B. Adaptive Pruning via Binary Search

Rather than applying a fixed pruning ratio, AMP uses a binary search algorithm to determine the optimal number of neurons to prune for each MLP module.

Process:
1. Neurons are ranked by their calculated importance scores.
2. A binary search is performed on the range of possible hidden sizes $[0, M_0]$ .
3. For a candidate hidden size, the model's information entropy is evaluated on a small pruning dataset.
4. If the entropy increase ( $\Delta \mathcal{E}$ ) is within a predefined tolerance threshold, the search continues to prune more (reducing size); otherwise, it backtracks.
Outcome: This adaptively identifies the maximum redundancy that can be removed while keeping performance degradation within acceptable limits, avoiding the need for manual ratio tuning.

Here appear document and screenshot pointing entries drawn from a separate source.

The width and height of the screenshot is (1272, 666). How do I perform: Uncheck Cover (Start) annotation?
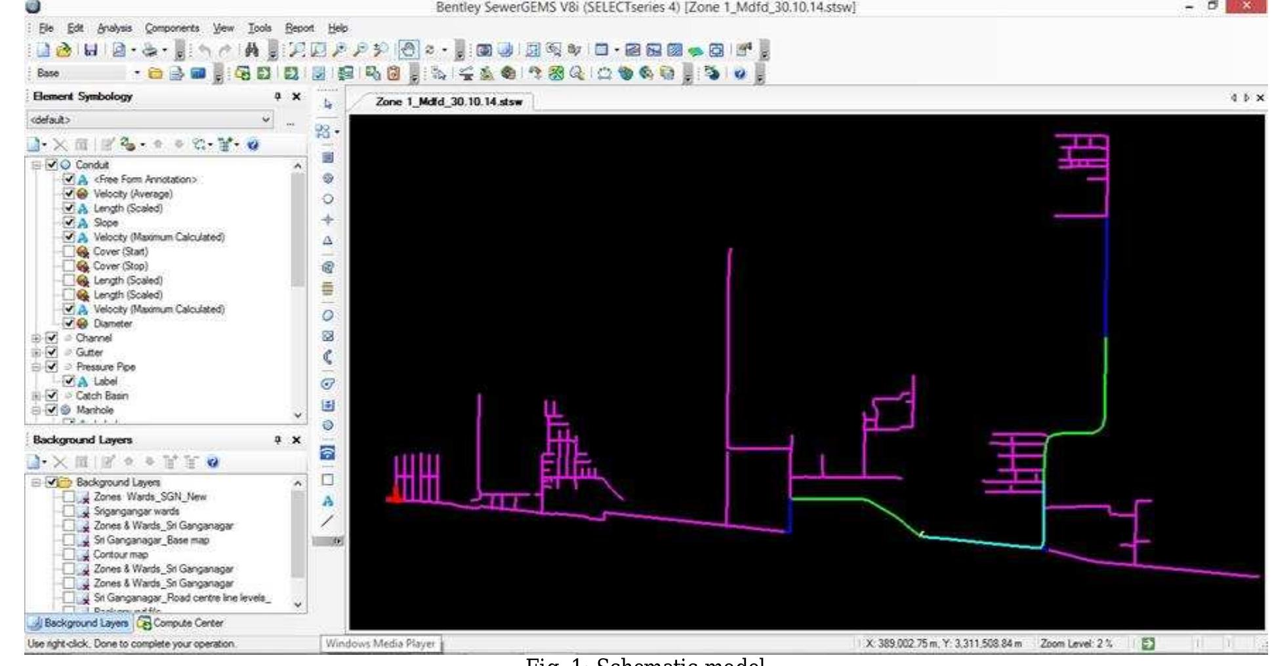pyautogui.click(x=70, y=251)
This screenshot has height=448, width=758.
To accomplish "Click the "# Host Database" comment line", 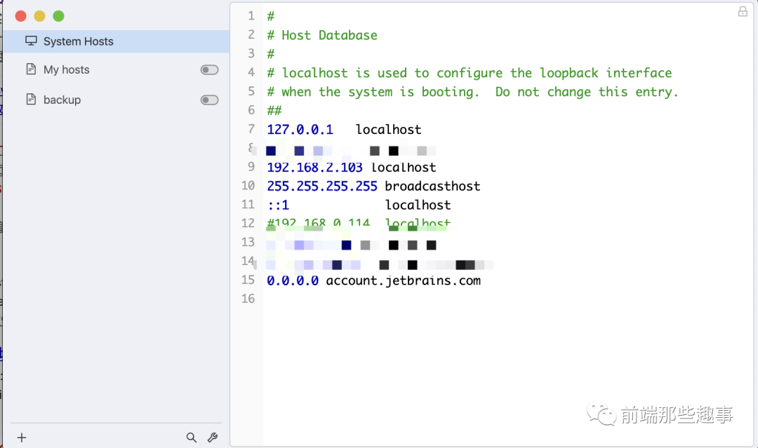I will tap(329, 35).
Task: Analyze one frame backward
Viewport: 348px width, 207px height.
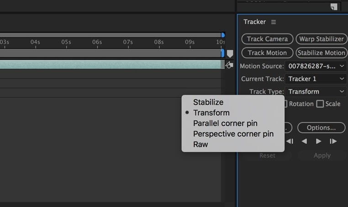Action: [x=290, y=141]
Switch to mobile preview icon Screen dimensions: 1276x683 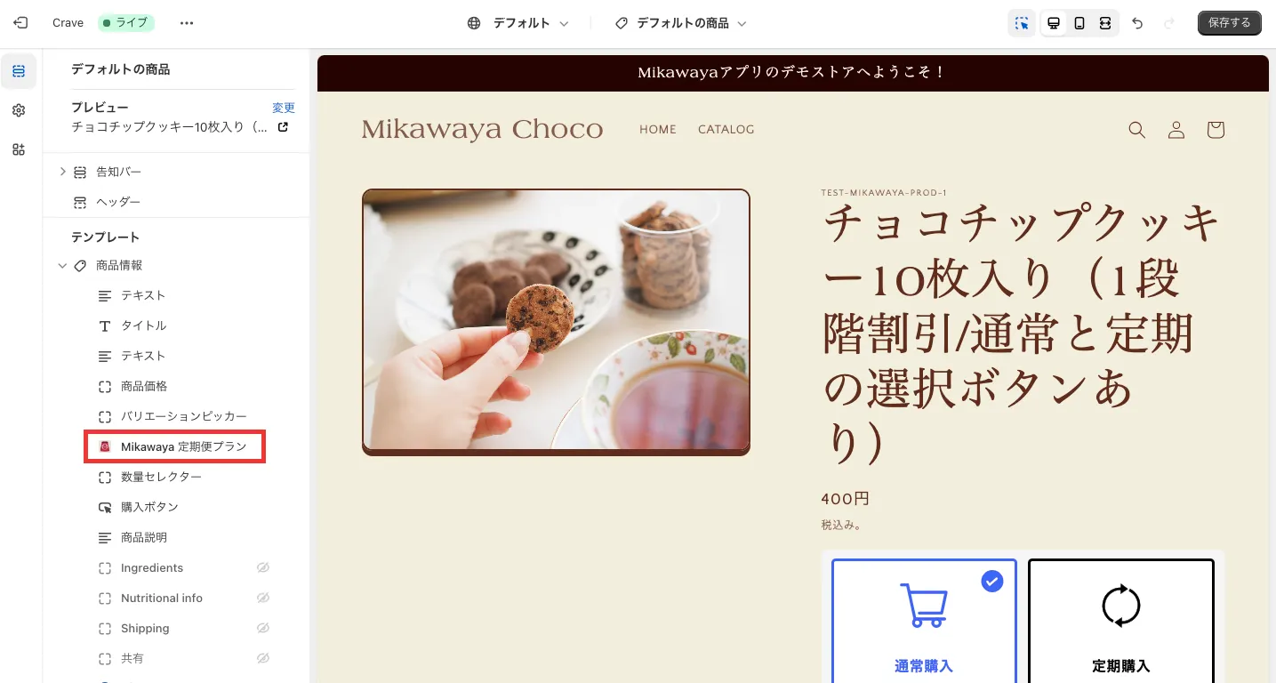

C. Knowledge Distillation for Recovery

To recover performance after structural changes:

The original model acts as the Teacher, and the pruned model as the Student.
Since only hidden layers are pruned, the output dimensions (class token and patch tokens) remain identical.
A Mean Squared Error (MSE) loss is applied directly between the teacher's and student's outputs (no alignment modules required) to transfer knowledge and restore accuracy.

3. Key Contributions

Label-Free Entropy Criterion: Introduced a novel importance evaluation metric based on information entropy derived from inter-instance similarity. This solves the "black-box" problem, enabling pruning of models with undisclosed loss functions or missing modules (e.g., DINOv2).
Adaptive Pruning Strategy: Developed a binary search-based approach that automatically determines the optimal pruning depth for each module based on redundancy, eliminating the need for predefined compression ratios.
Efficient Performance Recovery: Demonstrated that knowledge distillation can be applied directly due to structural affinity, achieving near-lossless recovery without complex alignment mechanisms.

4. Experimental Results

The method was evaluated on state-of-the-art large ViTs, including OpenCLIP-g/G, EVA-CLIP-E/8B, and DINOv2-g.

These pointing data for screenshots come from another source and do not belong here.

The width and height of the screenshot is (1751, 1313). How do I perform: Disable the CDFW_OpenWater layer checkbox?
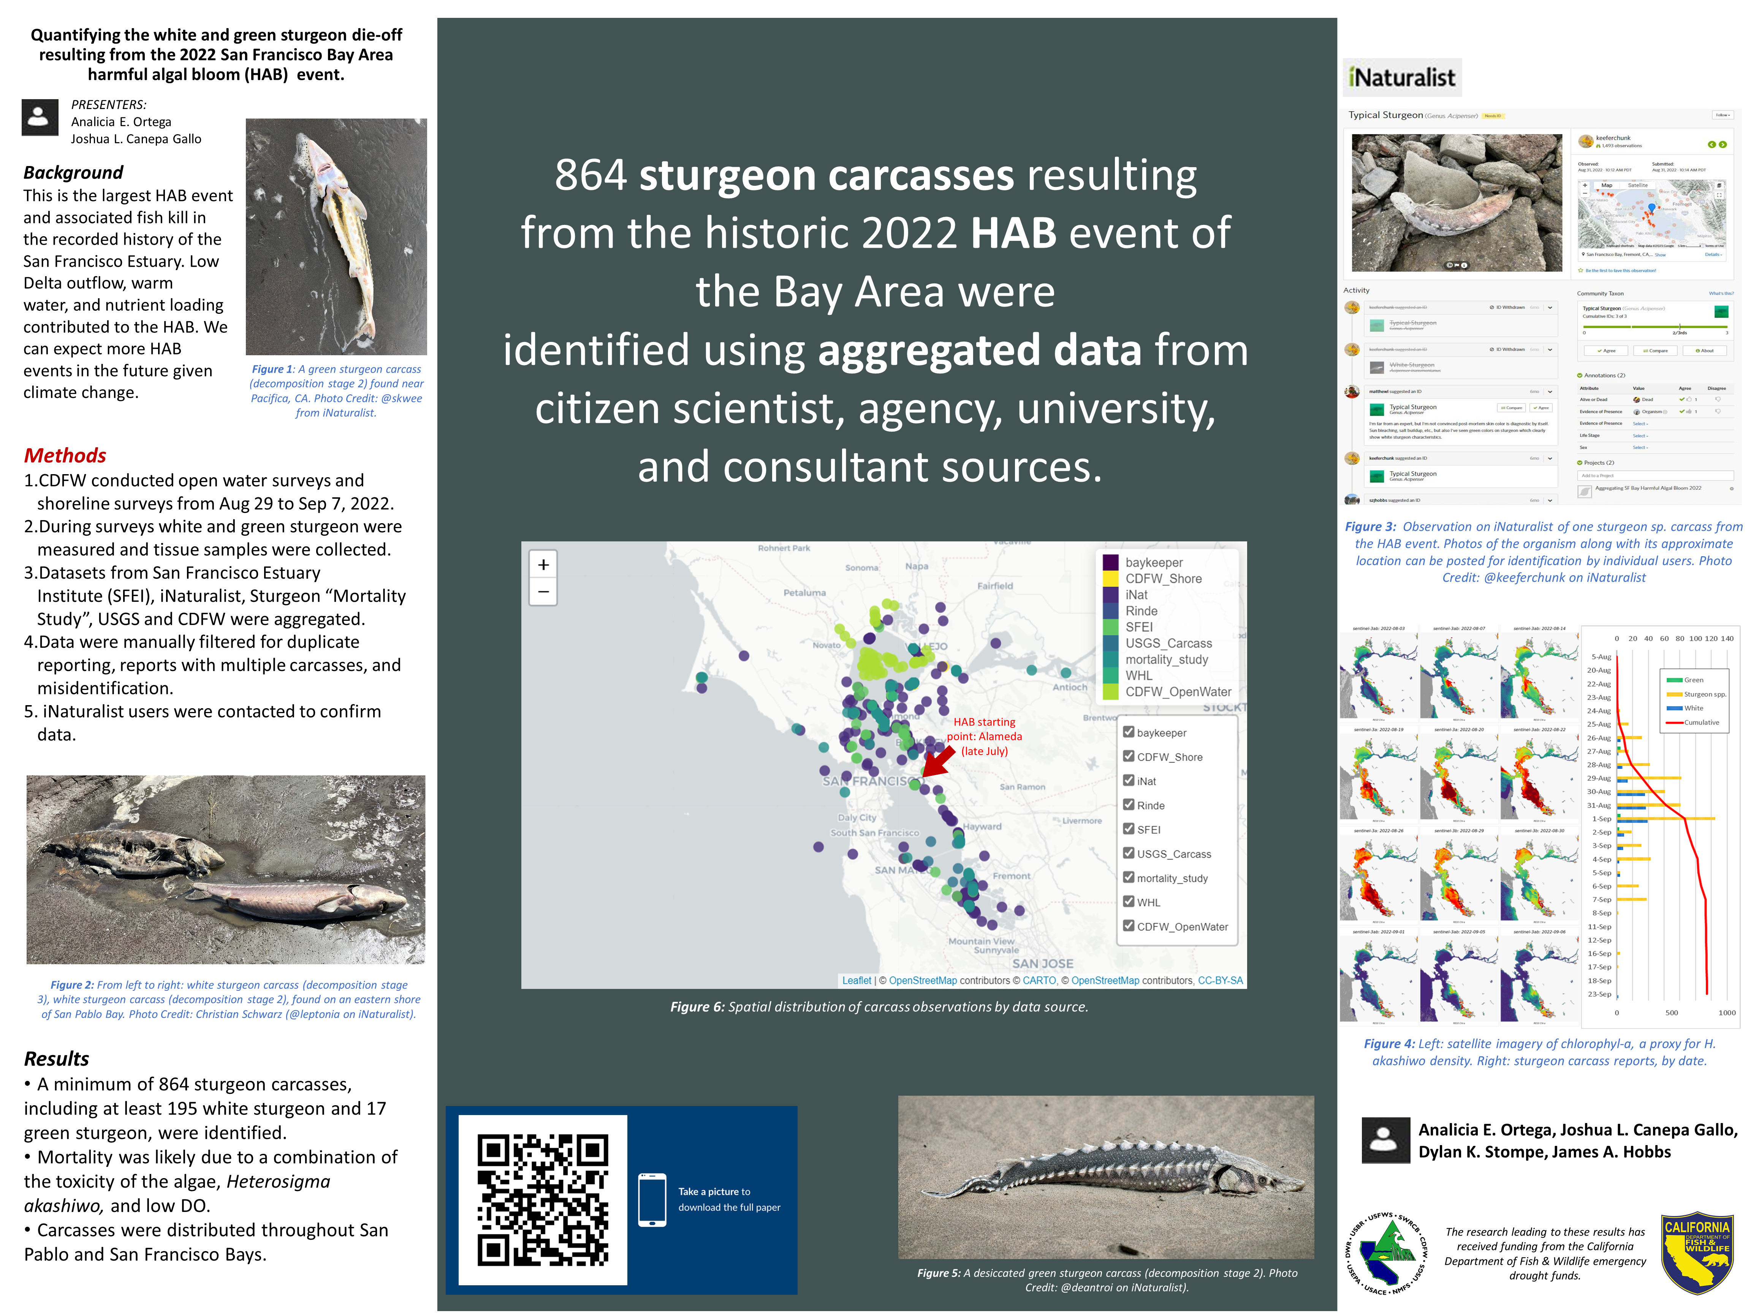(1129, 926)
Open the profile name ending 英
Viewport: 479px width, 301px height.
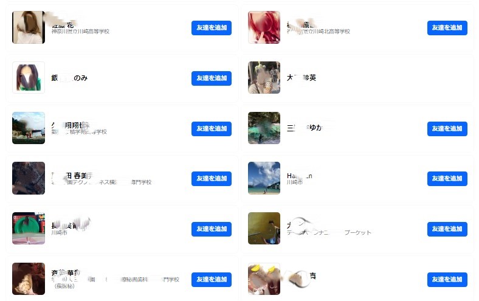302,78
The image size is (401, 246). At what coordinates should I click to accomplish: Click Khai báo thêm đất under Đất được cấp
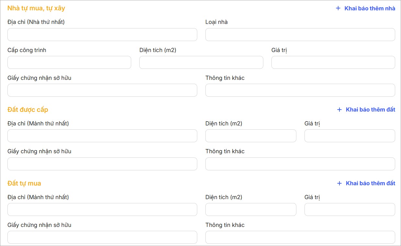[370, 110]
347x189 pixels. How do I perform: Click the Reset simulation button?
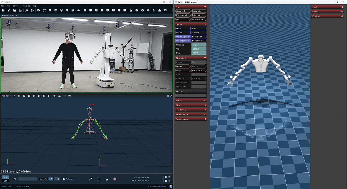(183, 66)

Compression Efficiency: Achieved roughly 40% reduction in both parameters and FLOPs across all tested models.
Inference Speed: Delivered approximately 1.5x inference acceleration (e.g., OpenCLIP-g throughput increased from 150.8 to 222.3 imgs/s).
Performance Recovery (Distilled):
- Distilled models recovered performance to match or slightly exceed the original models.
- Example: Distilled EVA-CLIP-8B achieved 82.9% average accuracy (vs. 82.9% original) with 40% fewer parameters.
- Example: Distilled DINOv2-g achieved 83.5% kNN accuracy (vs. 83.5% original) with only 54.4% of the original parameters.
Zero-Shot Performance (Without Fine-tuning):
- Even without knowledge distillation, the pruned models significantly outperformed other pruning methods.
- Example: On OpenCLIP-g, the pruned model (without distillation) achieved 53.8% average accuracy, compared to 11.1% for NViT and 9.6% for standard Taylor pruning.
Ablation Studies:
- Replacing the entropy criterion with cross-entropy dropped average accuracy from 53.8% to 50.0%.
- Replacing binary search with uniform pruning dropped accuracy from 53.8% to 7.3%, highlighting the necessity of adaptive pruning.

5. Significance

This paper addresses a critical bottleneck in deploying large-scale vision models: the trade-off between model capacity and computational cost.

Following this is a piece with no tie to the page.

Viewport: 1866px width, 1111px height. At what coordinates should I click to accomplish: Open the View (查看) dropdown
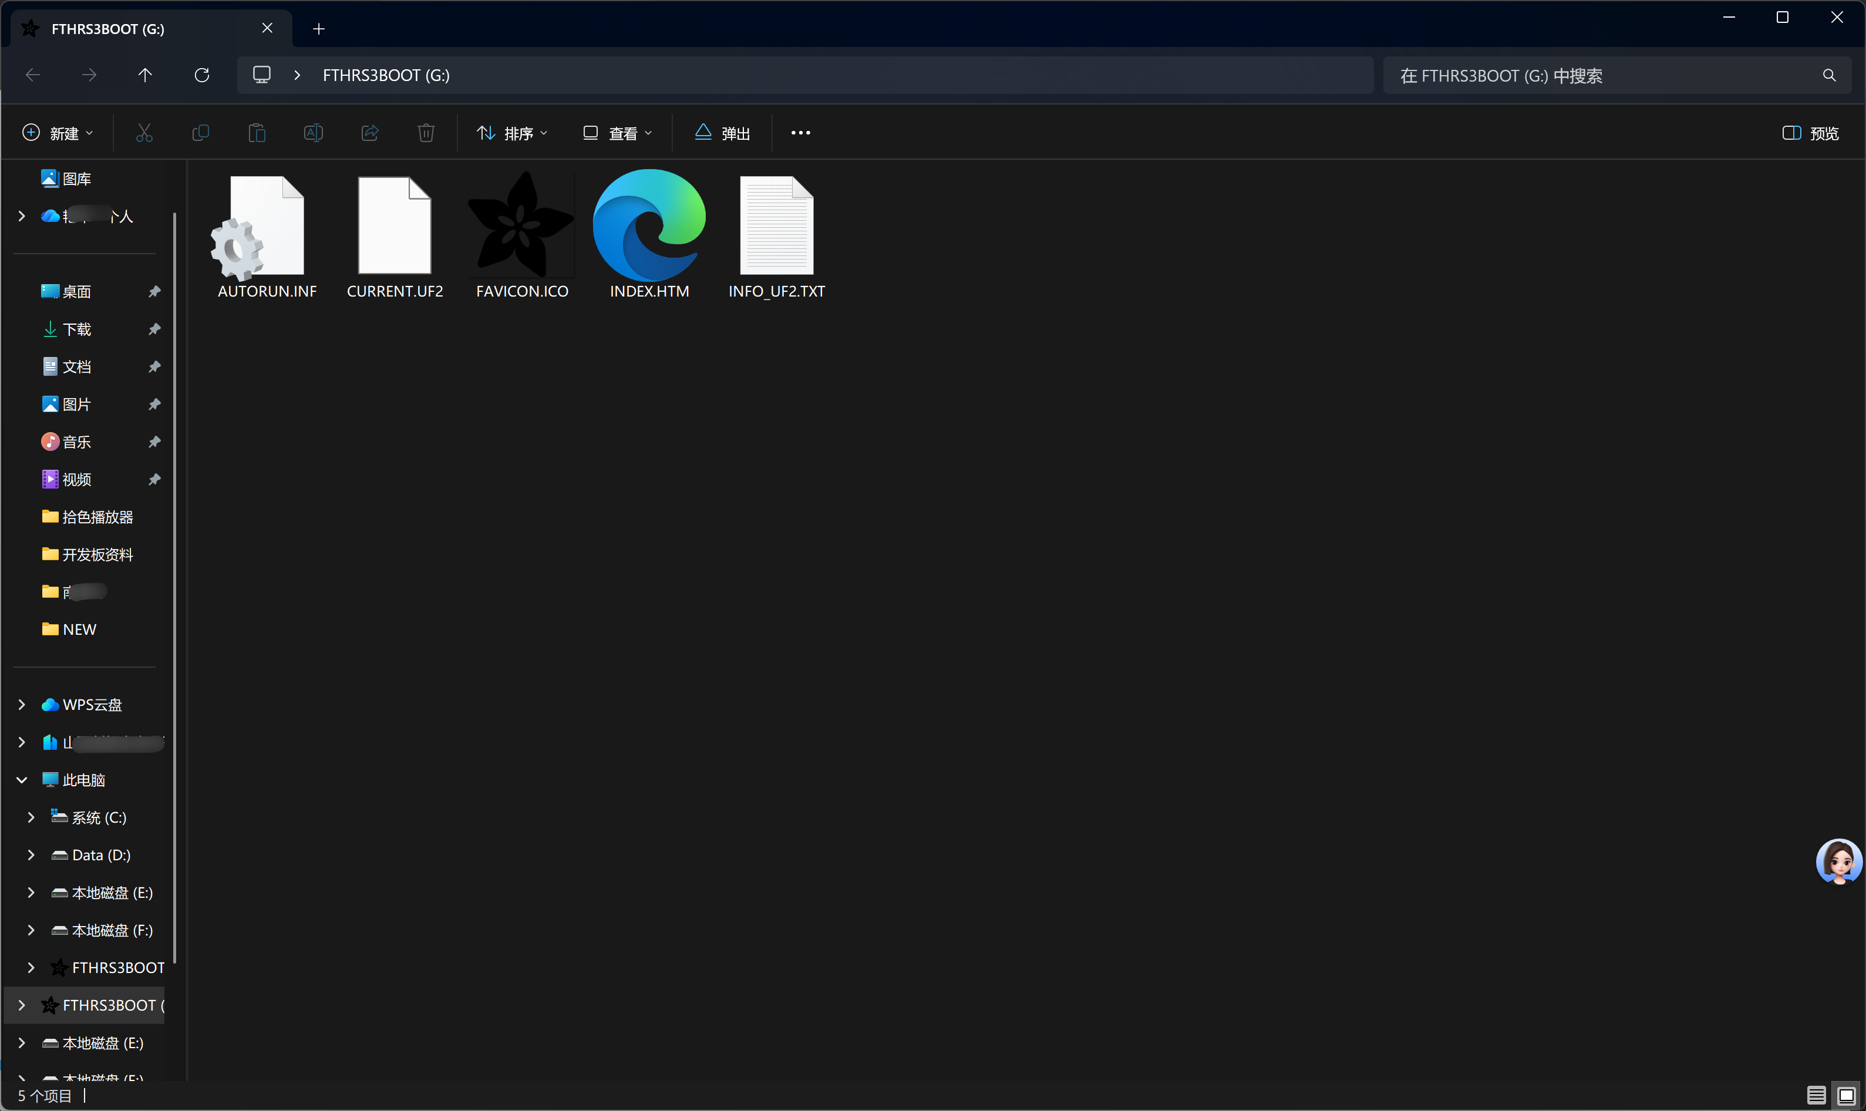[x=618, y=133]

Generalizability: By removing the dependency on labels and specific training heads, AMP makes pruning accessible for a wider range of proprietary or partially open-source models.
Adaptivity: The binary search mechanism ensures that compression is data-driven and model-specific, maximizing efficiency without manual hyperparameter tuning.
State-of-the-Art Results: The method sets a new benchmark for pruning large ViTs, achieving massive parameter reduction with negligible performance loss, even in zero-shot scenarios where the model is not retrained.

The authors conclude that this approach paves the way for efficient deployment of large vision transformers and plan to extend the method to Multi-Head Self-Attention (MSA) modules and Large Language Models (LLMs) in future work.